I thought it most appropriate to dedicate my first entry on this blog to David. I never had the honor of knowing or meeting David Garfinkel. However, I did have the opportunity the other day to speak with his father, Mr. Barry Garfinkel. I asked Mr. Garfinkel to tell me something about David. Two things were abundantly clear from our conversation. David loved history and sharing his knowledge with others. This contest provides a unique opportunity for community college students to carry out two of David’s passions. It gives them the chance to look at important aspects of our legal history and apply those doctrines to their individual experiences. This type of program is invaluable for community college students. Why?
It is one of the few opportunities to look at topics not often covered in traditional classroom settings. Over the last several years, my students and I have discussed the legal implications of the Erie Canal, the Triangle Shirtwaist Factory Fire, the Lemmon Slave Case and most recently the rights of the LGBT community. These topics are of vital importance to their understanding of our society and our legal system.
More importantly, each time a student completes a research paper, they have acquired a skill. A skill that will assist them in their future endeavors. I tell each student that their essay is an artifact to flaunt for scholarships, internships and job interviews. Last year, one of my students secured a job because she knew the building across the street was the place of the tragic Triangle Shirtwaist Factory fire.

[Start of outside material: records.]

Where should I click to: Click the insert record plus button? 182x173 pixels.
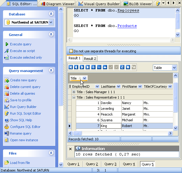coord(93,67)
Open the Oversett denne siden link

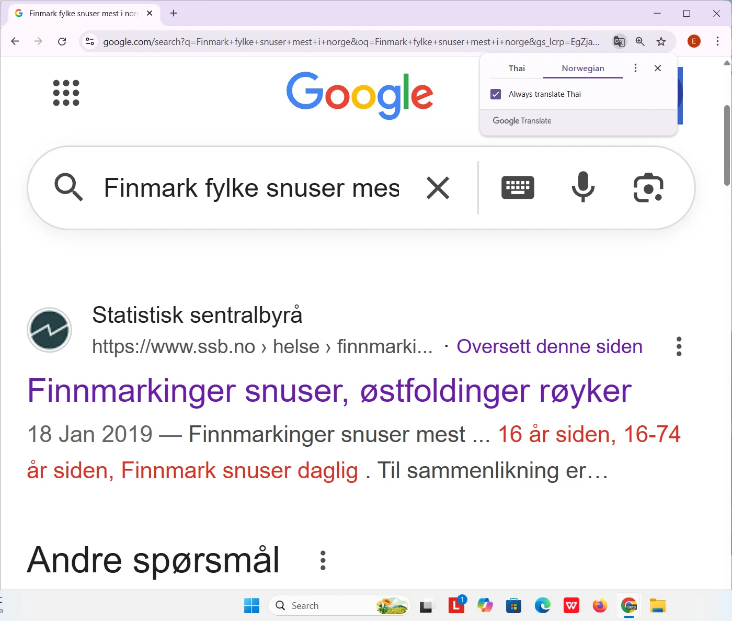coord(549,346)
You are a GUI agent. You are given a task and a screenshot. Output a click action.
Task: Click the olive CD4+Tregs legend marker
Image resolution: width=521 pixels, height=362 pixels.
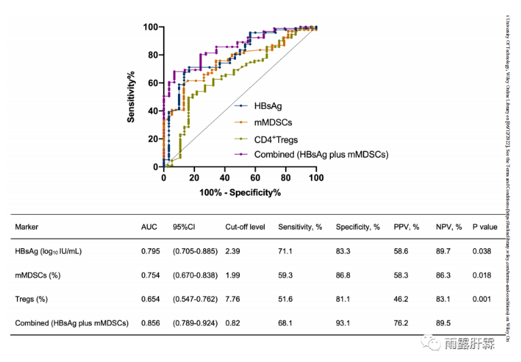241,138
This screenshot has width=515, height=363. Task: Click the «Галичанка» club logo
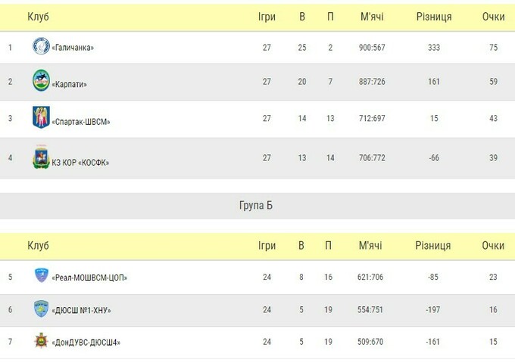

The interviewer inquired as to her knowledge of the event. She quickly informed the team that she had written a research paper about the fire and the criminal trial. She was hired the next day!
Over the last several years, my colleagues and I have had the privilege of mentoring students who have won. It is an amazing experience to watch someone who has overcome personal obstacles accept an award at the Court of Appeals. It is also awesome to watch their eyes when they open their envelope. In some cases, this prize provides payment for half of a student’s tuition.
More than winning, it is about the journey. The topic for the 2015-2016 contest, You, the Juror, is an engaging topic. I thought my students would not be interested in the project this year, but to my surprise, five minutes into a discussion with my students, one raised his hand and said, “If only people in my country could partake in such an honorable duty!” My reaction, “Is he really talking about jury duty?” He was very serious and began to compare our abuse of the judicial process to the communist rule of his country.
My students never cease to amaze or remind me that even the simplest things should never be taken for granted. This contest brings obscure or forgotten details to life. I have learned more about historical events over the last several years than my students.
So, I would like to invite each of you to take this journey with your students and explore the wealth of knowledge and detail at your fingertips! My first student, Dawar Jamal, won the contest in 2009. It was an amazing year for both of us. He was to be married and I was to discover that my second child was coming. My daughter is now five and it is hard to believe I have guided students for so many years through the various topics. All I can say is encourage your students to write and discover! Take the journey and you will not be disappointed.
Lastly, a special thank you to the Garfinkel family, for sharing David’s memory with us. You have given a very unique and talented group of students the chance to carry on his passion for history. To conclude, thank you David for allowing us to explore, engage and endeavor to honor your memory, one essay at a time!